While not all magical girls exhibit this convention, most follow the general rule of a theme title + a noun for their alter ego identities.

For example, the naming convention for the Sailor Senshi is "Sailor" + a planetary name or body.

This can also be seen in Tokyo Mew Mew with "Mew" + a food or plant, and in the Pretty Cure franchise as "Cure" + any noun, seriously, there are hundreds.

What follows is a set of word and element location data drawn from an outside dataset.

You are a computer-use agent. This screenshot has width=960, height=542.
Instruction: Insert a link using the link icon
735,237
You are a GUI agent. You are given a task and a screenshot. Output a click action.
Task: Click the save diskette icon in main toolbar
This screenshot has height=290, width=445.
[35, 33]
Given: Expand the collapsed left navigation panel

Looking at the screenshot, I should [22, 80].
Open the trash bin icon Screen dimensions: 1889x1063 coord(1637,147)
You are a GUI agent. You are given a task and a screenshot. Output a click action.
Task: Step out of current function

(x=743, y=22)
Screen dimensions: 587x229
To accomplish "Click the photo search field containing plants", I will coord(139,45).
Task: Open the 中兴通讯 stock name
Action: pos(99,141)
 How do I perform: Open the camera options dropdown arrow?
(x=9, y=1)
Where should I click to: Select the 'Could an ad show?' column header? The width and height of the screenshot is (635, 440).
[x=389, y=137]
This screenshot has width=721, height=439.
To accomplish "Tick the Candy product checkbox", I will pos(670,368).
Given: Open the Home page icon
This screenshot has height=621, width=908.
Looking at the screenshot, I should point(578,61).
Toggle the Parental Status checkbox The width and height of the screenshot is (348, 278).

Other examples which are similar: Princess Tutu and Miraculous Ladybug and Cat Noir. Though in these examples, the theme lies in the noun, rather than the title and the naming convention for Miraculous Ladybug and Cat Noir is an adjective + an animal, removing the title aspect completely.

Potential Genre Mixes

  • Fantasy: Well, since they involve magic, magical girl series are technically fantasy to begin with, but what we mean here is "secondary world" fantasy, set on a world other than Earth. Many High Fantasy genre conventions can mesh well with magical girls, as seen in works like Magic Knight Rayearth and Amethyst, Princess of Gemworld.
  • Science Fiction: You could rationalise the "magical" devices as Sufficiently Advanced Technology or Magitek, and things like alien races have long been included in the magical girl genre. Going too far toward Hard SF probably won't work. Space Opera, on the other hand, can work wonderfully — see Sailor Moon, Galaxy Fraulein Yuna and Star★Twinkle Pretty Cure.
  • Horror: Horror is actually not too far removed from the magical girl genre — after all, the "mahou" in "mahou shoujo" literally means "demon arts", and witchcraft and the occult are staples of horror fiction. Putting a lot of emphasis on the horror elements will probably only work in a darker, Madoka-esque series, but lighter quantities can still work in a more traditional series (after all, even a kid-friendly show like Sailor Moon had its fair share of Nightmare Fuel, especially for younger viewers) — have the magical girls be the ones who can fight the Things That Go "Bump" in the Night, and you have something that's basically Buffy the Vampire Slayer with more frills and sparkles. Or do a Lovecraft Lite series, where they blow away the Eldritch Abomination with the power of love and friendship. Going the other way, adding magical girl elements to a horror work could give you something like Vampire Princess Miyu.
  • Fighting Series/Martial Arts: This can be good to include elements from if you want to have more hand-to-hand combat in your show, rather than just shooting energy beams. One difficulty may be what is the source of the characters' powers is — in martial arts stories, the heroes usually come about their abilities by study and practice. Conversely in magical girl stories, either the characters' abilities are theirs by birthright, or they are granted them by a higher power — usually because they have somehow proven themselves worthy, but sometimes purely by accident. How are you going to resolve this? Perhaps they are given the trinkets to activate their powers, but then have to train in order to unlock their full potential? Works that combine the genres usually fall on one side or the other — Magical Girl Lyrical Nanoha ViVid is essentially a martial arts series whose cast happen to be magical girls, while St. ♡ Dragon Girl's lead is more of a magical girl who happens to also be a martial artist.
  • Superhero: While the Magical Girl Warrior subgenre already covers this, it could be interesting to do a story which involves a magical girl meeting an American-style superhero, comparing and contrasting their styles and approaches.
  • Mons: Just like Mons series, magical girl shows tend to include cute plush-like animals popular with children - why not mix the two genres? In the Pretty Cure series, the fairies can often fight alongside the magical girls to an extent, and in Yuki Yuna is a Hero, each girl has several mascots who defend her in battle, so this concept could be taken further. Are the enemies corrupted mons? Can critters who accompany magical girls in combat attain a badass Super Mode, a la Digivolution or Mega Evolution, via The Power of Friendship?


Departments

Set Designer / Location Scout

These kinds of stories tend to be set in the present day, usually in a big city. Tokyo is popular.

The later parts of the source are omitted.